== Document excerpt ==
--

Trouble connecting to Mail
Solution: Do a Firmware Upgrades of any IP Phones and make sure your web browsers are all up to date.
Problem: Let’s Encrypt’s root certificate has expired, and it might break your devices
One of the largest providers of HTTPS certificates, Let’s Encrypt, saw its root certificate expire this week — meaning you might need to upgrade your devices to prevent them from breaking.
Let’s Encrypt, a free-to-use nonprofit, issues certificates that encrypt the connections between your devices and the wider internet, ensuring that nobody can intercept and steal your data in transit. Millions of websites alone rely on Let’s Encrypt. But, as warned by security researcher Scott Helme, the root certificate that Let’s Encrypt currently uses — the IdentTrust DST Root CA X3 — was set to expire on September 30. After expiry, computers, devices and web clients — such as browsers — will no longer trust certificates that have been issued by this certificate authority.
For the overwhelming majority of website users, there is nothing to worry about and September 30 will be business as usual. Older devices, however, could run into some trouble, much like they did when the AddTrust External CA Root expired back in May. Stripe, Red Hat and Roku all suffered outages as a result.
“Given the relative size difference between Let’s Encrypt and AddTrust, I have a feeling that the IdenTrust root expiry has the potential to cause more problems,” Helme warned in a blog post, referring to the upcoming expiry.
Devices likely to be affected by the certificate expiry are those that don’t get updated regularly, like embedded systems that are designed not to automatically update or smartphones running years-old software releases. Users running older versions of macOS 2016 and Windows XP (with Service Pack 3) are likely to face issues, along with clients dependent on OpenSSL 1.0.2 or earlier, and older PlayStations that haven’t been upgraded to newer firmware.

--

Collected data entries
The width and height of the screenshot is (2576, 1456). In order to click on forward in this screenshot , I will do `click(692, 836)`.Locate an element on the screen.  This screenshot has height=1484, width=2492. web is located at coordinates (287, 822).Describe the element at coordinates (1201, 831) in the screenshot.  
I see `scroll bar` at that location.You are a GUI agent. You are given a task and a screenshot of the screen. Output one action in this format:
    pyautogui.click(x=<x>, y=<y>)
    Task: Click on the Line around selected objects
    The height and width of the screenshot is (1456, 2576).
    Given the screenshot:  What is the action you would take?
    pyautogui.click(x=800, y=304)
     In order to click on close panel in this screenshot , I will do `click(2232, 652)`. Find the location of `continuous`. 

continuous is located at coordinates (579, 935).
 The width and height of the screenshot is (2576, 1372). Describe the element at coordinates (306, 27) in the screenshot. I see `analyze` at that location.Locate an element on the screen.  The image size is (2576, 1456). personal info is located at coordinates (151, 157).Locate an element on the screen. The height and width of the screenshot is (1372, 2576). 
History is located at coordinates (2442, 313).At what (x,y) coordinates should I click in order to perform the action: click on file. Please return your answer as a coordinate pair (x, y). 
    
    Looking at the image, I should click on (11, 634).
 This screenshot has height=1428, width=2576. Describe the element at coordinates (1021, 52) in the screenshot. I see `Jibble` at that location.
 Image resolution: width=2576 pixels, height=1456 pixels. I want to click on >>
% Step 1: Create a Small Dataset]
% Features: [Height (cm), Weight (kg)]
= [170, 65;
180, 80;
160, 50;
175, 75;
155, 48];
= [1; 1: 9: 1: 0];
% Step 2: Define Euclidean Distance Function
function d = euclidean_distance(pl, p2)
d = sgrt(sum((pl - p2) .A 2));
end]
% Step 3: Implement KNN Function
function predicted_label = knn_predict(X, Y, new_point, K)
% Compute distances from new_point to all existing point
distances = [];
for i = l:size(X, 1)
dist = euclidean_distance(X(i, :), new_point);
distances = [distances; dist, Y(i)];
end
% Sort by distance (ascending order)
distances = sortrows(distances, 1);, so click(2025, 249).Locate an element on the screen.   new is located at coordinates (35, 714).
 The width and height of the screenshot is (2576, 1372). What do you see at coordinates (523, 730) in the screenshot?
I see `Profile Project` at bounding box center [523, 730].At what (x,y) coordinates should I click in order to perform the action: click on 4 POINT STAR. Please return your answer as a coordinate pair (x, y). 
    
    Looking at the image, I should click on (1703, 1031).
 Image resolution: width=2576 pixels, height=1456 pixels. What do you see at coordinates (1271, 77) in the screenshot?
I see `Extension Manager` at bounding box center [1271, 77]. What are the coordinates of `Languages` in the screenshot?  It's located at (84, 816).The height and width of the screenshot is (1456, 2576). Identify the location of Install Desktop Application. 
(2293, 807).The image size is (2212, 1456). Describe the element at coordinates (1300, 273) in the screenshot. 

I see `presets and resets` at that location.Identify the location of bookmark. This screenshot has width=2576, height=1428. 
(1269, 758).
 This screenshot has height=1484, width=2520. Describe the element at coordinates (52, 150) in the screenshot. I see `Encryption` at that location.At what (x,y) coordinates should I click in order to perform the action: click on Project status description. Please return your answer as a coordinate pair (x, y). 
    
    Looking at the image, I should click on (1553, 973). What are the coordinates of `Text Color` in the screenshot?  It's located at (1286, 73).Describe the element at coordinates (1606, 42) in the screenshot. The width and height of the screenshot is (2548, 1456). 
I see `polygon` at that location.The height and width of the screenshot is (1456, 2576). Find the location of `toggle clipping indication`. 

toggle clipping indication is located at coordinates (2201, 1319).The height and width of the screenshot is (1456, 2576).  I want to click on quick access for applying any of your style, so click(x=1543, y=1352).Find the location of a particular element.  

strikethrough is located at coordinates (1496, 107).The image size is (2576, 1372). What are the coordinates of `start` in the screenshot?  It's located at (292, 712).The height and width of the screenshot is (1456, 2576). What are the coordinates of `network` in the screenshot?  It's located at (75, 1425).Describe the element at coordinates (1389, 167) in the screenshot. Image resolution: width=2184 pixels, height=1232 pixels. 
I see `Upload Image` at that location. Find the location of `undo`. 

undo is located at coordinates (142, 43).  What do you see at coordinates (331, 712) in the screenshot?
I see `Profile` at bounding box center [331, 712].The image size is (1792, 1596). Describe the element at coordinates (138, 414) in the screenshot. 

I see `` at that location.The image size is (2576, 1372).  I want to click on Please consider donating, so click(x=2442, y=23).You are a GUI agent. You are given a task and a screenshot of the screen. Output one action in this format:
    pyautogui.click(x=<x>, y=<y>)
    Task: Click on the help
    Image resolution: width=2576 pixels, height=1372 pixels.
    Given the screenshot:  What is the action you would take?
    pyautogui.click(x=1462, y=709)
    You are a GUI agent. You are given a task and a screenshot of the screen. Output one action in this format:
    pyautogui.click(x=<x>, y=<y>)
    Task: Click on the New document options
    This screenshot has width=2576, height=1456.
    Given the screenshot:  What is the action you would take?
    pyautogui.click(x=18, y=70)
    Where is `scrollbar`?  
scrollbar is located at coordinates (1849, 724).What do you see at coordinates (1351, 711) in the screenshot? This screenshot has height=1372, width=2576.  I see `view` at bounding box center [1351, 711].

--

Return the stretch of the Let's Encrypt certificate expiry text from "Devices likely to" through "to newer firmware.", copied word for word.

Devices likely to be affected by the certificate expiry are those that don’t get updated regularly, like embedded systems that are designed not to automatically update or smartphones running years-old software releases. Users running older versions of macOS 2016 and Windows XP (with Service Pack 3) are likely to face issues, along with clients dependent on OpenSSL 1.0.2 or earlier, and older PlayStations that haven’t been upgraded to newer firmware.